En suivant le périmètre de la réserve, petit à petit, il est possible de suivre l'histoire de sa vie. En chemin, on trouve des grottes millénaires, comme celle de Santimamiñe, dans la partie sud du mont Ereñozar. Un établissement humain, orné de peintures rupestres, datant de quelque 14 000 ans, déclaré site du patrimoine mondial. En poursuivant le parcours, les traces de l'art et de la nature se rejoignent à nouveau dans la pinède décorée en couleurs par Agustín Ibarrola dans la forêt d'Oma.
Au-delà des arbres, on peut entendre le rugissement de la mer Cantabrique qui s'approche et s'éloigne. Ses courants entourent l'île légendaire d'Izaro, se brisent contre San Juan de Gaztelugatxe, criant, dans une vague, le nom de Mundaka. À l'embouchure de la rivière Oka, le magnifique jardin botanique de l'île de Txatxarramendi nous attend, avec le secret du port romain de Portuondo ancré sur sa rive. Pendant ce temps, le Moyen Âge attend au sommet de l'Ereñozar, plein de légendes et de vestiges fortifiés. De là, la vue se perd sur les montagnes de Durangaldea.

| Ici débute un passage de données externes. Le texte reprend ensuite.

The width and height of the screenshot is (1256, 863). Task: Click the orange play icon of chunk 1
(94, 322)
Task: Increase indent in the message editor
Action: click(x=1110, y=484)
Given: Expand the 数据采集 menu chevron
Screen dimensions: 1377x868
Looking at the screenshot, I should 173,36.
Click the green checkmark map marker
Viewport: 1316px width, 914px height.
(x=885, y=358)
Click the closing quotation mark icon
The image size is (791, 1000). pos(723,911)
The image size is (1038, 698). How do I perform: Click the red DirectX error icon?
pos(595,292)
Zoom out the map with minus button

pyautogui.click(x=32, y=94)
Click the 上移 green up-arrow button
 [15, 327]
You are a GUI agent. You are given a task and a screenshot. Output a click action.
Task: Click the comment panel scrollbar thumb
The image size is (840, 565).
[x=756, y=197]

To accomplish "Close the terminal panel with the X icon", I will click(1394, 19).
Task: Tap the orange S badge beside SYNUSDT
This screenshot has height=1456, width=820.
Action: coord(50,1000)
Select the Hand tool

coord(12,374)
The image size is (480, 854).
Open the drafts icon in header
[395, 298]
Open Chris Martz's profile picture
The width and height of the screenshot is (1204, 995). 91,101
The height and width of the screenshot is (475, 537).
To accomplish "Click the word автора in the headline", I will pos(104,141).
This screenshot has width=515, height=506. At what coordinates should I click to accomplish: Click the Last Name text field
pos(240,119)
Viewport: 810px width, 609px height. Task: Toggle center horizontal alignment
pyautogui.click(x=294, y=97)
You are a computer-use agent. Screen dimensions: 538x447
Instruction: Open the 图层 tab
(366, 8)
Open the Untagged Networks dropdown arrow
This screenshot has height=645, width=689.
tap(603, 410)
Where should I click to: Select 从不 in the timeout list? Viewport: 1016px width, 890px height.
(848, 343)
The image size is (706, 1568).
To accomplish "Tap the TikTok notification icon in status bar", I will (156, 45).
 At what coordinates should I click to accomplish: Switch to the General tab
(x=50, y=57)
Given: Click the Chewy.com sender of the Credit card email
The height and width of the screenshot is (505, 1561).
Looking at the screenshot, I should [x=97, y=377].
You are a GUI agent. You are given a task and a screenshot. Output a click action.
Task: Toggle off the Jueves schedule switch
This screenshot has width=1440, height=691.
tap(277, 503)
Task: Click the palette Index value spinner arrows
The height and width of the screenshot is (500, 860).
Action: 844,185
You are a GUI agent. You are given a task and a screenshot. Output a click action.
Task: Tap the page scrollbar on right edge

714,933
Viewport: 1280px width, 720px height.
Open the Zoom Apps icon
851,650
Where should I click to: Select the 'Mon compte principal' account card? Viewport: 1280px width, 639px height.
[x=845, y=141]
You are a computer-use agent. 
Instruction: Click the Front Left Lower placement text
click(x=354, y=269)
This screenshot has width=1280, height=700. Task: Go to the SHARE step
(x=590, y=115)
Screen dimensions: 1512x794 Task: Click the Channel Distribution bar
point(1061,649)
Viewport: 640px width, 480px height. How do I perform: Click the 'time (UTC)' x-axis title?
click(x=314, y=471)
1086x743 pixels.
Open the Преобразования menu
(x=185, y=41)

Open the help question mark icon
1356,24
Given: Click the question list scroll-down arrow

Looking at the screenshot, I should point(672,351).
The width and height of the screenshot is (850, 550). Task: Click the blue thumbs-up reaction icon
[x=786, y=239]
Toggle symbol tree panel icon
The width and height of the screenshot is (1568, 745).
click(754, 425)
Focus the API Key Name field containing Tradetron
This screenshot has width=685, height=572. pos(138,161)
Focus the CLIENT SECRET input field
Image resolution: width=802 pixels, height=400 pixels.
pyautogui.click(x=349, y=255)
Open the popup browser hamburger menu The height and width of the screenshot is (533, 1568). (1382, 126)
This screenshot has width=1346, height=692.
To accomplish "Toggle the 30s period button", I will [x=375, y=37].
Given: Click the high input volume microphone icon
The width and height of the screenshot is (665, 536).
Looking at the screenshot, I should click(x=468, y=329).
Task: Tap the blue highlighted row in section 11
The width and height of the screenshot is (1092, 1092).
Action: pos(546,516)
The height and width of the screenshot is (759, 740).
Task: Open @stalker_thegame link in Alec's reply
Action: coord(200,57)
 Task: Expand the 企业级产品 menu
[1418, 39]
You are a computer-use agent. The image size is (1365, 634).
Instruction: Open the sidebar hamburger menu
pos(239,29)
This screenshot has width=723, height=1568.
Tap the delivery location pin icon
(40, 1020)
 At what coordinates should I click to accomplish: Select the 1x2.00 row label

À ne pas manquer les villes et villages qui se trouvent aux environs du château d’Arteaga. De Gernika à Bilbao, Bermeo ou Saint Sébastian ou, de l'autre côté de la frontière, à Biarritz, pour suivre les traces d'Eugénie de Montijo. Et dans l'épilogue, encore une fois le château comme fin du voyage, où contempler l'horizon depuis une de ses tours.